# Nudes cavorting in a fountain



## The_Traveler (Jun 7, 2007)

Nah, not that interesting. 
But what's in a title?

This is a prayer tower on the plain in Bagan, Myanmar. It is quite a thrill to sit there as the sun comes up over the temples.

Even at 9 in the morning the sun is like a hammer.


----------



## crownlaurel (Jun 7, 2007)

Your pictures make me feel like I can step through the screen and into the scene.  I have never travelled out of the country, so thank you for letting me visit Bagan, Myanmar.


----------



## The_Traveler (Jun 7, 2007)

crownlaurel said:


> Your pictures make me feel like I can step through the screen and into the scene.  I have never travelled out of the country, so thank you for letting me visit Bagan, Myanmar.



Thanks.
Traveling is the best thing a person can do.


----------



## RVsForFun (Jun 7, 2007)

...nope, forgot my Viagra!:blushing: 



The_Traveler said:


> Thanks.
> Traveling is the best thing a person can do.


----------



## blackdoglab (Jun 7, 2007)

wow, it feels so dry.  Try darkening the sky a wee bit.


----------



## The_Traveler (Jun 7, 2007)

blackdoglab said:


> wow, it feels so dry.  Try darkening the sky a wee bit.

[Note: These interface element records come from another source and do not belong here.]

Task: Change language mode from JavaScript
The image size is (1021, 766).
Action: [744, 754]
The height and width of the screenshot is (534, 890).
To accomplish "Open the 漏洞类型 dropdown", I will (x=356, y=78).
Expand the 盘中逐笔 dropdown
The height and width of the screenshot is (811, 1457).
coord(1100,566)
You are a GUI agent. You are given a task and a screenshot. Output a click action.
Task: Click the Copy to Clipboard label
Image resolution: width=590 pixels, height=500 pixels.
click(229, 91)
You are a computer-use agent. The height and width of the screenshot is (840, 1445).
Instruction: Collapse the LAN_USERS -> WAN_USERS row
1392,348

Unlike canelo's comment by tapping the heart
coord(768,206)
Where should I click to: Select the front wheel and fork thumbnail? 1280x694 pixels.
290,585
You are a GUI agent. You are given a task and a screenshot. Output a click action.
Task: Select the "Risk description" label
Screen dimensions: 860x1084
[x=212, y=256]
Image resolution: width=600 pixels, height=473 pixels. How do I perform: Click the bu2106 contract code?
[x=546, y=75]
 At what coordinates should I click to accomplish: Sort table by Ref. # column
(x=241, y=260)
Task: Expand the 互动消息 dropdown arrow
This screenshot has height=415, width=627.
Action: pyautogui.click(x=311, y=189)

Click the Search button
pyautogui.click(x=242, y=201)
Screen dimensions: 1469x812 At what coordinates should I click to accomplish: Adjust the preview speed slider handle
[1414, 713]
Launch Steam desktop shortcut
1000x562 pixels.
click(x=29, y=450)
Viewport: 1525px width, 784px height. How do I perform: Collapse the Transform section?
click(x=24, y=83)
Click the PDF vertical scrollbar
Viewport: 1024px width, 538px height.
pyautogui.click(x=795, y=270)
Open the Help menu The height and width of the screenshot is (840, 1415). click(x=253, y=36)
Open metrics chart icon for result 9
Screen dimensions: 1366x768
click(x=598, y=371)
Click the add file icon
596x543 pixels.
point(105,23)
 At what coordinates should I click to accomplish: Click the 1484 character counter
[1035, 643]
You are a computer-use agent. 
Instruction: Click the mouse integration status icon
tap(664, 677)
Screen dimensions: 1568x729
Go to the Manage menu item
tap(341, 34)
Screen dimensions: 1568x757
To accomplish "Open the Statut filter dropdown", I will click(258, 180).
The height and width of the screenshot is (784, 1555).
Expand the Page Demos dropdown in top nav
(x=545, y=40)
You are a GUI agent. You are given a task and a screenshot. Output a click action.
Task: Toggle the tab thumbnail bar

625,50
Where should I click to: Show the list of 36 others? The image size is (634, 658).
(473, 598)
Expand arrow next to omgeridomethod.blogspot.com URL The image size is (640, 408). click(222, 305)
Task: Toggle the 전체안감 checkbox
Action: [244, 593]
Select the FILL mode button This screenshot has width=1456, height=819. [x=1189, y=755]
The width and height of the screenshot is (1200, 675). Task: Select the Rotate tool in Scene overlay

It was 4 months after end of rainy season - not due to rain for a few months.

Feel free to darken the sky. My pix are ok to edit.

Right now it looks exactly the way I saw it and I would rather remember it that way.


----------



## Nein-reis (Jun 7, 2007)

You don't need to trick ppl into your photos by advertising nudes, I always love looking at them.  It's exactially like what crownlaurel said... They make me feel like I'm in that location.


----------



## MrMatthieu (Jun 7, 2007)

The_Traveler said:


> Thanks.
> Traveling is the best thing a person can do.


 

I fully agree :thumbup:    

our picture is nice, but the composition is not outstanding, specialy beacause of this small temple right in the middle
Anyway interesting shot 

mat


----------



## sublimelbc (Jun 7, 2007)

great picture. 


Someone once said the world is like a book.  If you dont travel you've only read one page.


----------



## shorty6049 (Jun 9, 2007)

makes me thirsty


----------